#### Records for processing ####
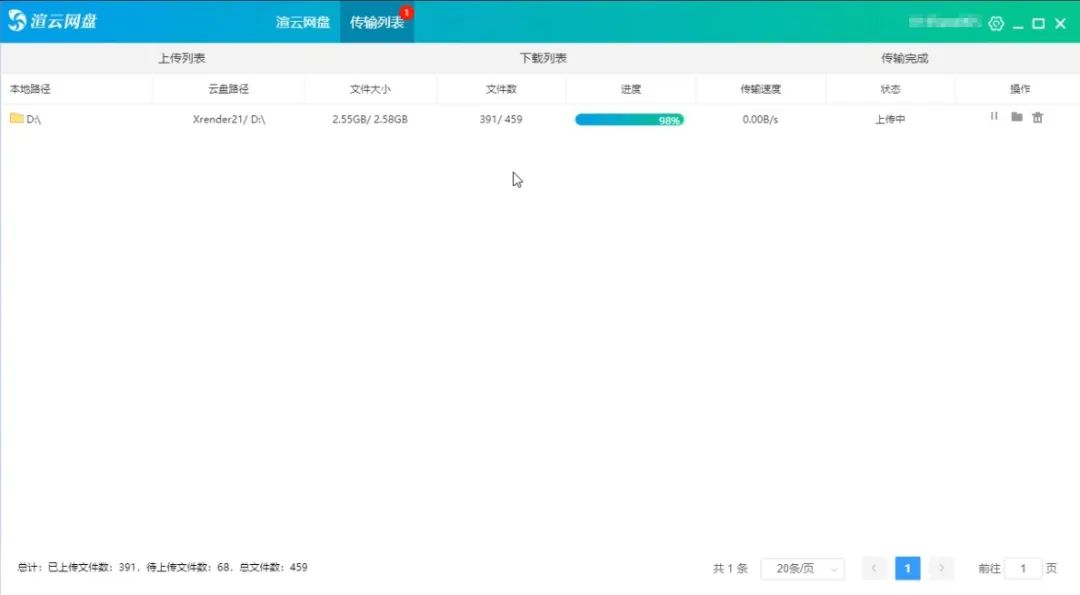Open settings via hexagon gear icon
Screen dimensions: 1080x595
click(996, 23)

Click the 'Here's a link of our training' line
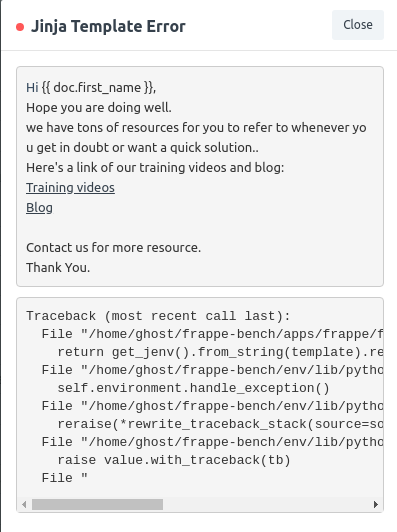point(155,168)
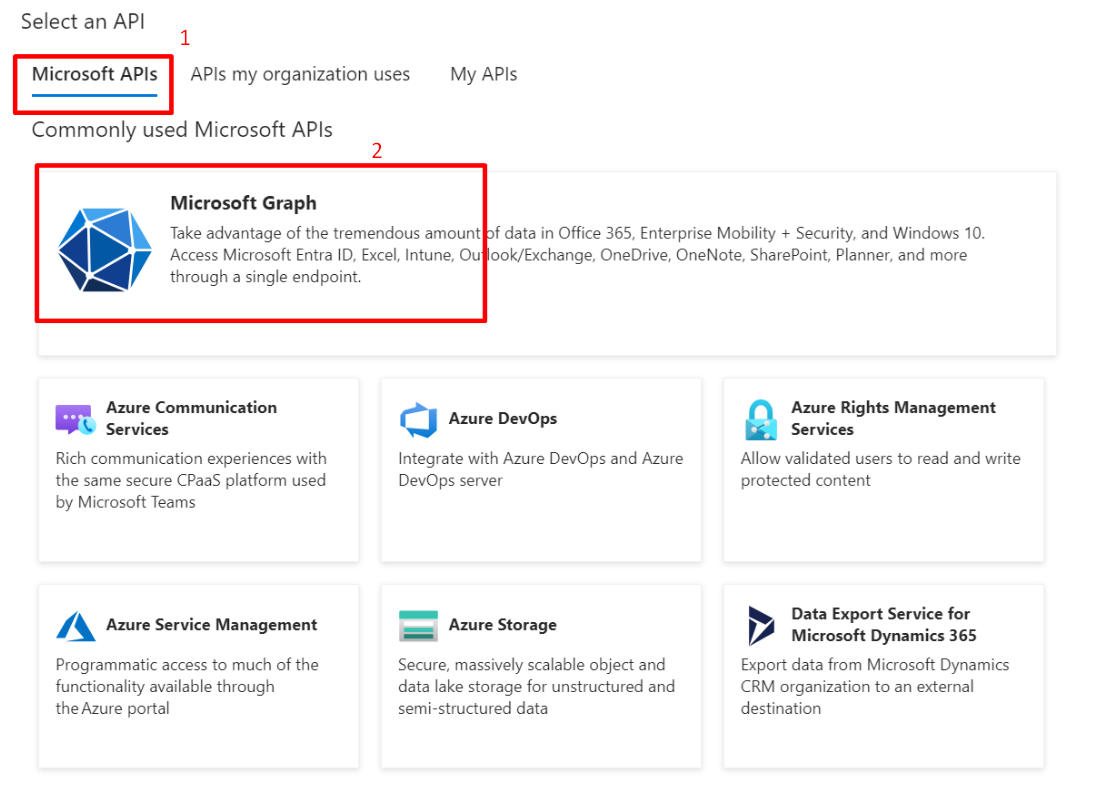Open the APIs my organization uses tab
The image size is (1094, 800).
point(300,74)
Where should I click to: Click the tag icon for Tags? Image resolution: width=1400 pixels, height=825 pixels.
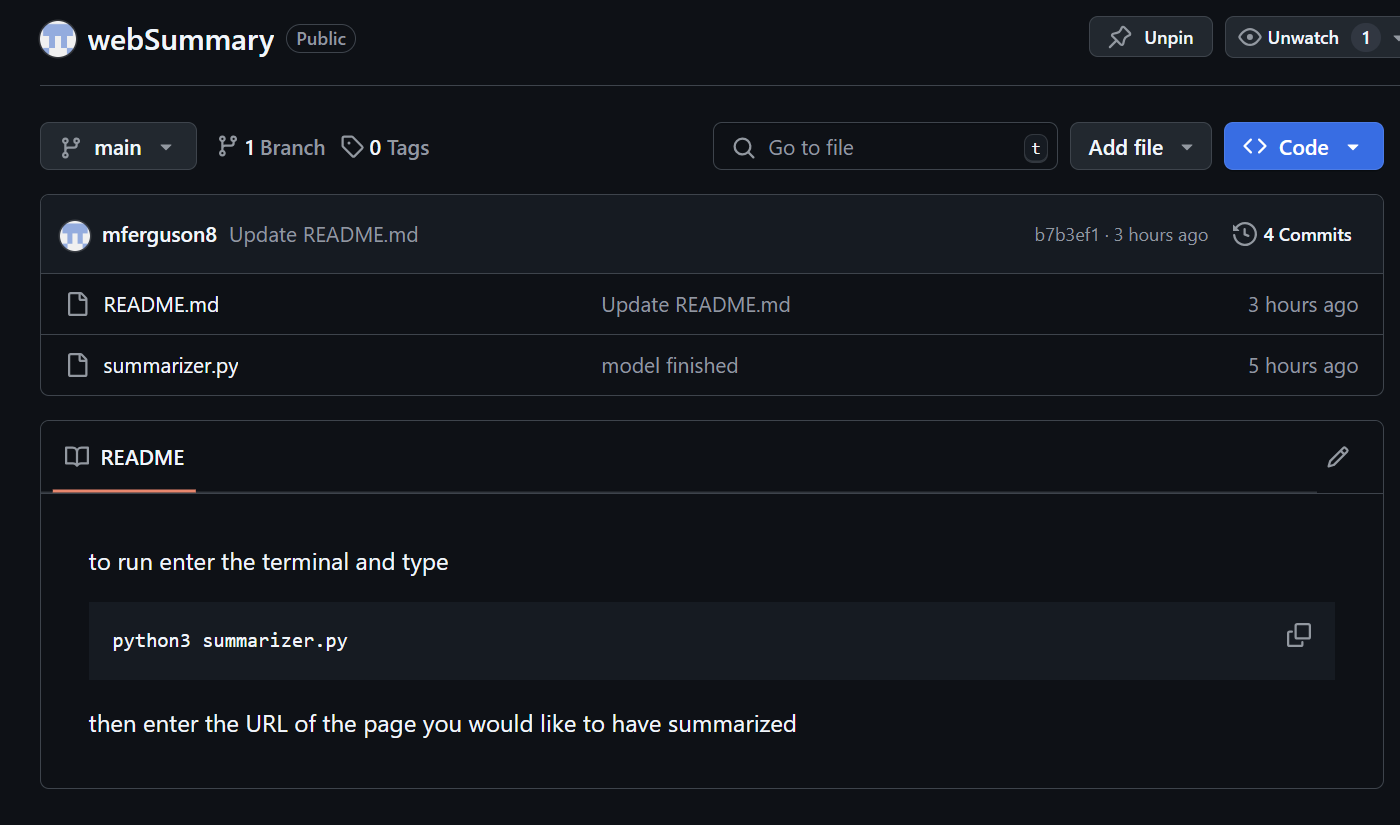[352, 147]
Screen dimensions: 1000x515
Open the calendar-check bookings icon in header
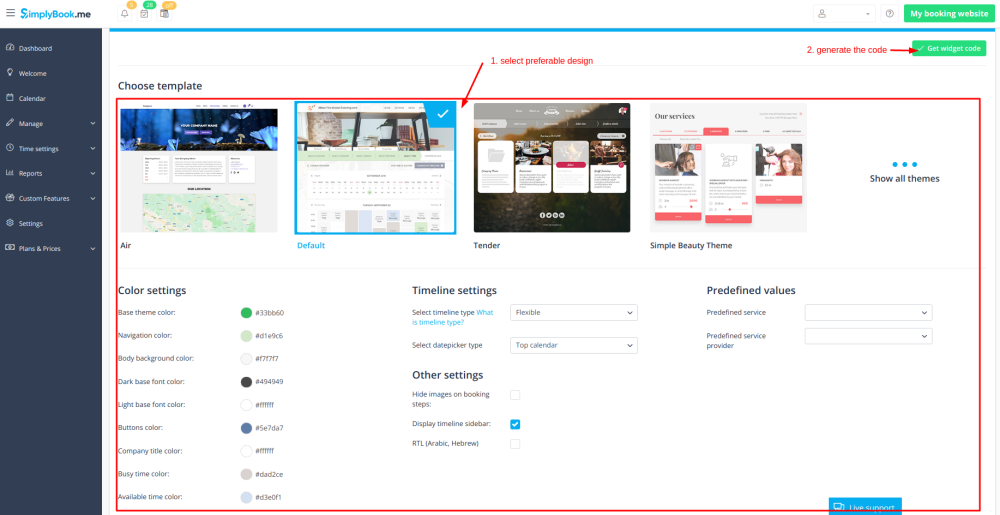[x=144, y=14]
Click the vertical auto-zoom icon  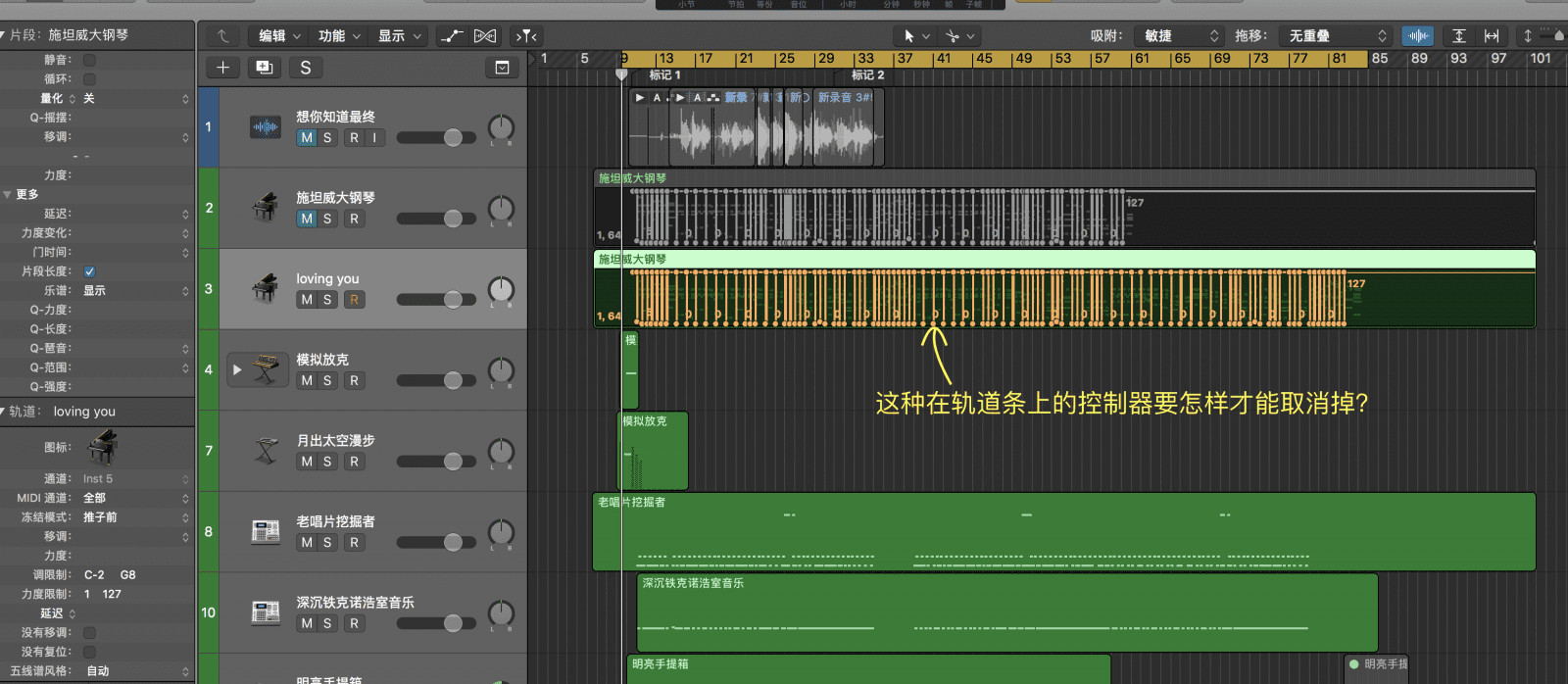point(1459,36)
####
Look above for the line with "Click the 'Here's", then print it and each line after it down to and including the line with "Screen dimensions: 1000x515". Leave out the pictures and keep the wording exact.

→ **Response**:
Click the 'Here's a link of our training' line
point(155,168)
Open the APIs my organization uses tab
The image size is (1094, 800).
point(300,74)
Where should I click to: Click the tag icon for Tags? Image resolution: width=1400 pixels, height=825 pixels.
[352, 147]
Screen dimensions: 1000x515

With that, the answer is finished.